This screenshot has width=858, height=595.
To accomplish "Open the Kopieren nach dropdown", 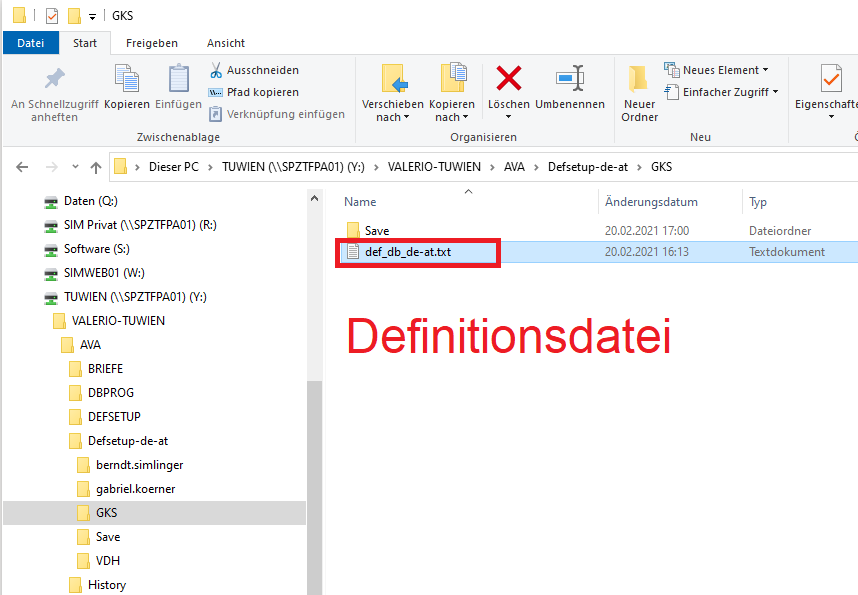I will click(452, 117).
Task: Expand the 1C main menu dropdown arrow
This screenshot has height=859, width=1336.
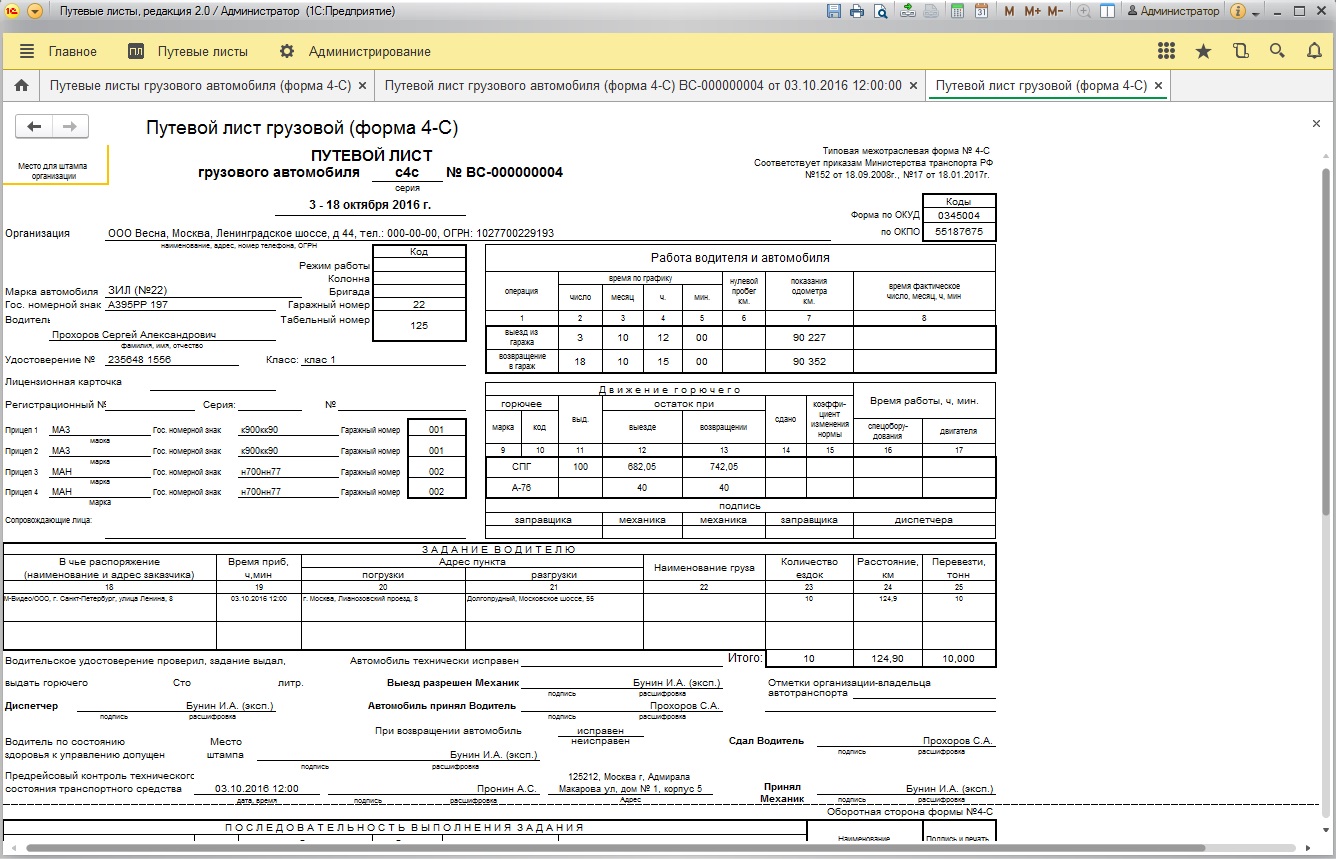Action: (x=35, y=11)
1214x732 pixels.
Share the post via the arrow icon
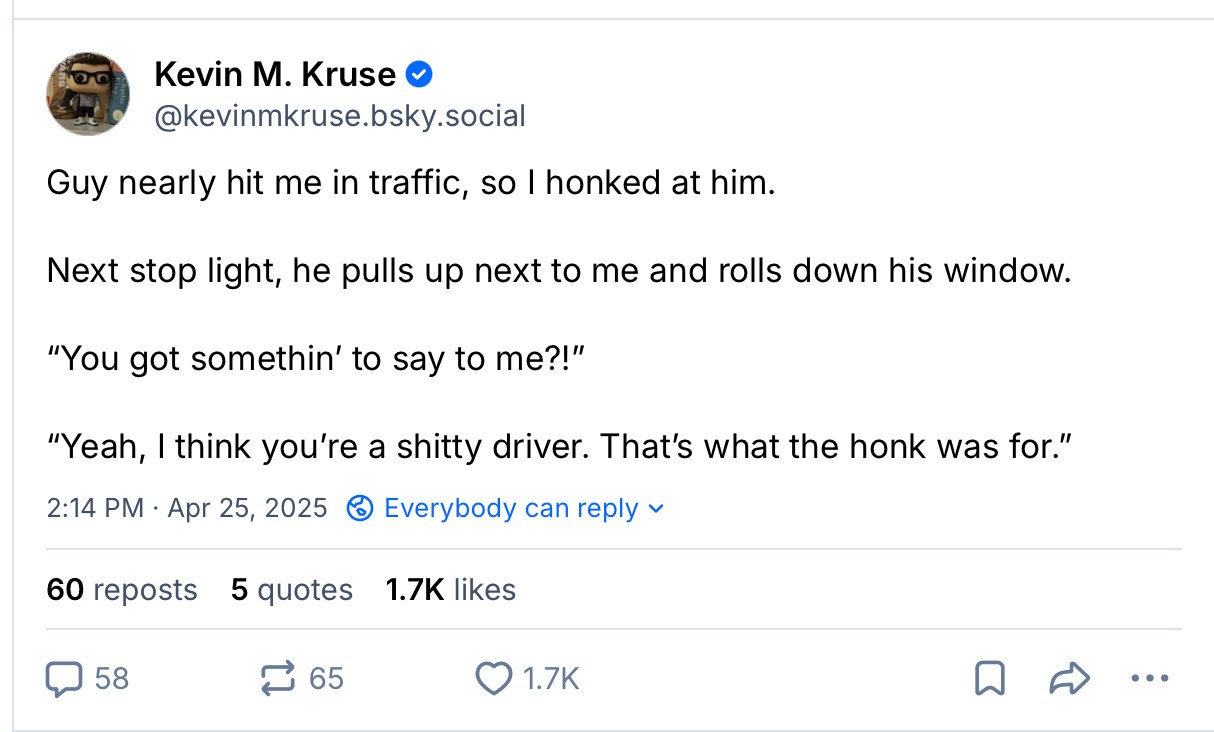[1068, 679]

⁂

> Goal:
Copy the rows verbatim, from the line containing "Task: Expand the 1C main menu dropdown arrow" up to and including the last line of the rows, and omit the pictures.

> Correct result:
Task: Expand the 1C main menu dropdown arrow
This screenshot has height=859, width=1336.
Action: (x=35, y=11)
1214x732 pixels.
Share the post via the arrow icon
[1068, 679]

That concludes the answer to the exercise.